■ WHAT YOU HAVE TO DO: The data that follows must be transcribed in full and exactly, minus the pictures.

■ RECORDS TO PROCESS:
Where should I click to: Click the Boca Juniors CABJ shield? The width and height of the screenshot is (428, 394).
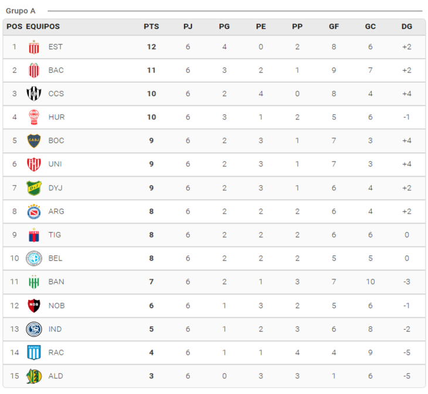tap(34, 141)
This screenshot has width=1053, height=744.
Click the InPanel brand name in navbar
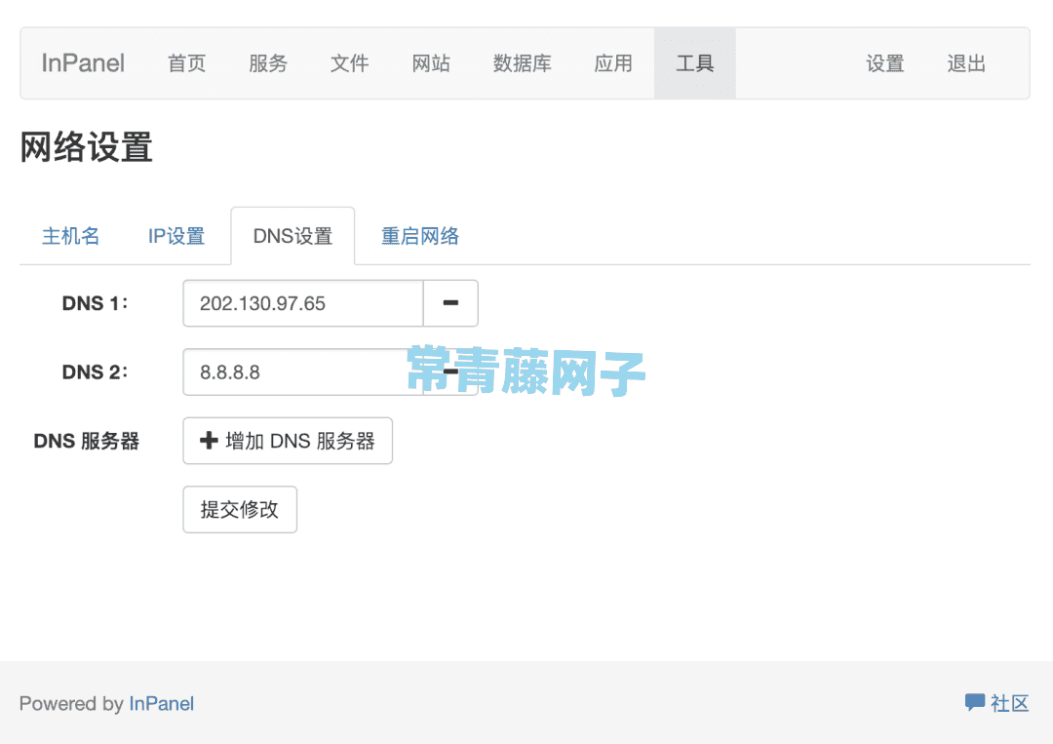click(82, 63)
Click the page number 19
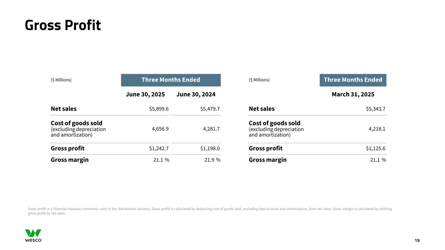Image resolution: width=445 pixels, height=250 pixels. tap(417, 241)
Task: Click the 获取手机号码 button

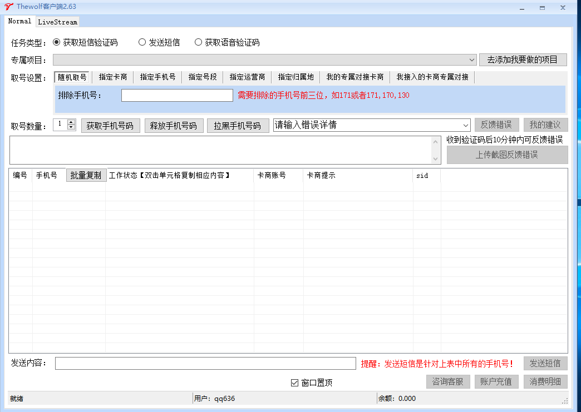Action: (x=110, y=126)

■ ANSWER:
Where should I click to: Click the Boca Juniors CABJ shield? The width and height of the screenshot is (428, 394).
tap(34, 141)
This screenshot has width=1053, height=744.
Click the InPanel brand name in navbar
click(82, 63)
Click the page number 19
Image resolution: width=445 pixels, height=250 pixels. tap(417, 241)
Task: Click the 获取手机号码 button

Action: (x=110, y=126)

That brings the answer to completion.